I can't figure out whether I should leave or stay with my gf. There are two girls right now that are important in my life. I'll explain (forgive the length of this post lol).
Girl 1: This is my girlfriend. I've been with her for almost five years. I feel love towards her, I care about her, I am physically attracted to her. Recently, the love I feel for her has changed from a romantic, passionate love to a love born from compassion for another human being. This is because I feel like she doesn't understand me. I've had long discussions with her about various issues, and she doesn't really get what I'm trying to say. We fight pretty often, at least once every few days. Not serious fights, but fights nonetheless. She is a good girlfriend, almost always honest, loving, caring and helpful. She does a lot for me, she even buys me random gifts.
Although, when she gets mad, she becomes what I might describe as hostile, even obnoxious. She admits that she has a short temper and is a bit of a drama queen, I just have to deal with it. Which I would have no problem with doing, except that I don't feel a "connection" with her, the understanding, which is very important to me. Our relationship goes very deep, but because of that lack of understanding, it feels shallow.
Girl 2: I have known this girl for as long as I can remember, she is a family friend. Only recently have I become close with her. She lives a few hours away, and I don't see her much... Maybe once every few months at best. By close with her, I mean we talk daily. Before we started talking more, I only talked to her when I saw her. That's not to say we weren't "close" when we were together. Since we were young, there was always "something" between us, but I could never quite put my finger on what it was. I felt something towards her, and I somehow knew she felt that same something towards me.
Anyway, my point is there is something about this girl that captivates me. I love that without words or anything, there's this thing that we both understand. Most important of all to me is her eyes. According to almost everyone who meets me, I am a mysterious person. Even my girlfriend, who knows more about me than anyone else does, says that I am a mystery to her and she can never tell what I'm really thinking. Girl 2, on the other hand, she has eyes that completely and utterly pierce straight through me. When she looks at me, it's as if she just "knows," and that's that. Likewise, I can tell her mood by just looking at her.

········

TASK SET:
1. Return the stretch of the relationship post from "Girl 2: I have" through "something towards me.", copied word for word.
2. Resume the relationship post, picking up right after its final sentence.

········

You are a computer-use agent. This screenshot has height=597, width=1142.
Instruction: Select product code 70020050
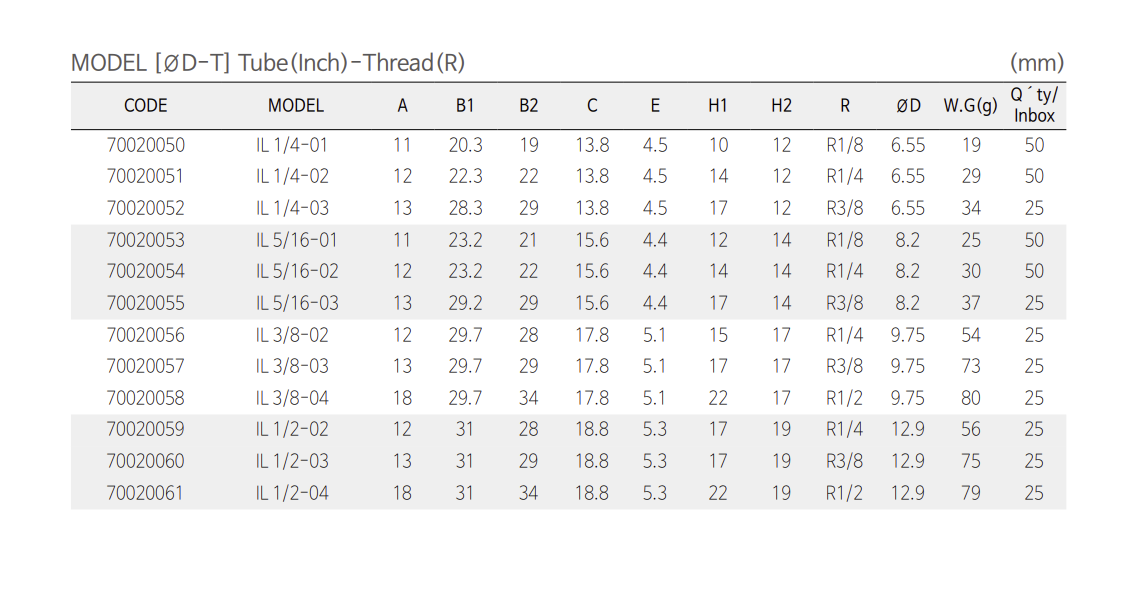146,145
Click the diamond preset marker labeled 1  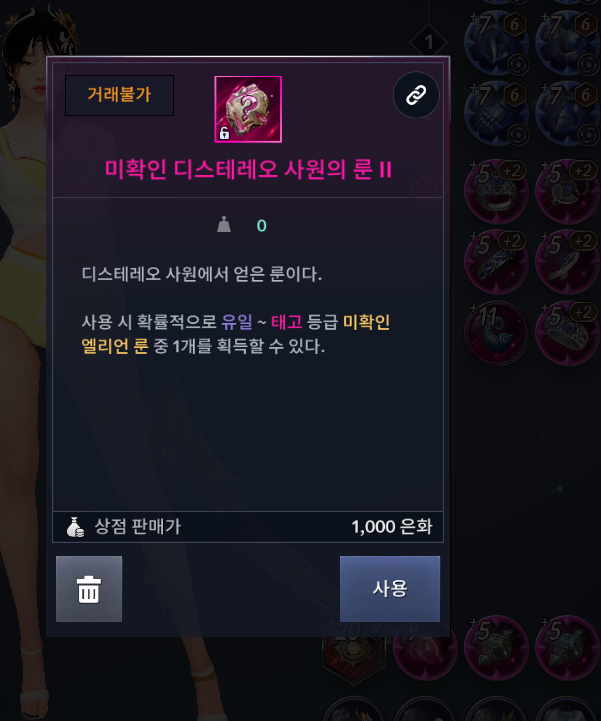pos(429,42)
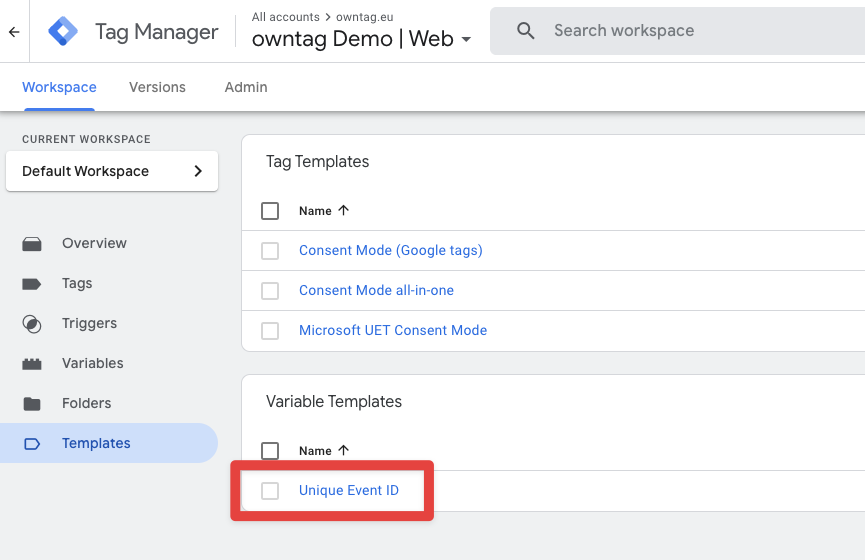This screenshot has width=865, height=560.
Task: Click the search magnifier icon
Action: pyautogui.click(x=526, y=31)
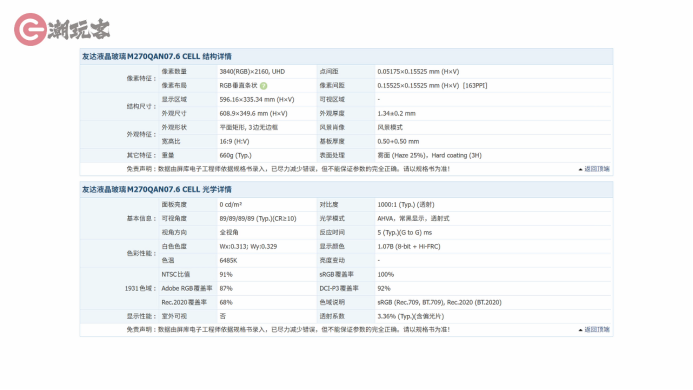
Task: Click the DCI-P3覆盖率 label
Action: point(339,288)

········

EXPECTED OUTPUTS:
1.
Girl 2: I have known this girl for as long as I can remember, she is a family friend. Only recently have I become close with her. She lives a few hours away, and I don't see her much... Maybe once every few months at best. By close with her, I mean we talk daily. Before we started talking more, I only talked to her when I saw her. That's not to say we weren't "close" when we were together. Since we were young, there was always "something" between us, but I could never quite put my finger on what it was. I felt something towards her, and I somehow knew she felt that same something towards me.

2.
Even if I'm talking to her over an instant messenger, that kind of thing is still there. I try to convey something that can't be conveyed through words, with words, and she sees the words and gets the original thing I was trying to convey. With my girlfriend, I try to convey something that can't be conveyed with words, and she just sees the words and tries to figure out a new meaning. That's what I mean by the lack of understanding. My girlfriend always asks me to be more open about my feelings, she wants me to explain so she can understand, but I really can't. I wish I could, but it's as if words are too inadequate to convey what I need to.
I feel like me and my girlfriend are just very different people. The problem is she really, really loves me, she wants to marry me. She has openly said it, many times, she even talks about it as if there's no question about it happening. She is such a wonderful person, but I feel like maybe somebody else would be able to appreciate her good qualities more than I can. I don't really care for gifts or words, but surely there is a man out there who would love those things and be able to make her happy like she should be.
I decided to be honest, and admit to myself that I am in love with girl 2, because I really am totally in love with her. I've told my gf about loving and missing girl 2, and she decided that it's OK as long as I'm not in a romantic relationship with her and I just love her like I would a sister or a friend. It still upsets her a lot, though. Truthfully, I don't just love her like a sister or friend. I'm sure she wishes it would all go away, but she doesn't dare take action, because she wants to be with me. She's even said "I wish I could say to you that this is it, it's either me or her, but I don't want to... Because I know you would pick her."
She tells me it wouldn't be so bad if I made her feel a bit more loved. In her words, it's like there's two columns, one is my girlfriend's, one is girl B's, and in girl B's column is all the reasons why I love her, but there's nothing in my girlfriends column. She would feel better if she could say "well, he loves this about her, but *slides finger across to other column* he loves this about me!" except it's more like "well, he loves this about her, but... Oh... There's nothing in my column *tear*." I just can't make her feel loved because we are so different. I don't feel it, and I don't want to lie.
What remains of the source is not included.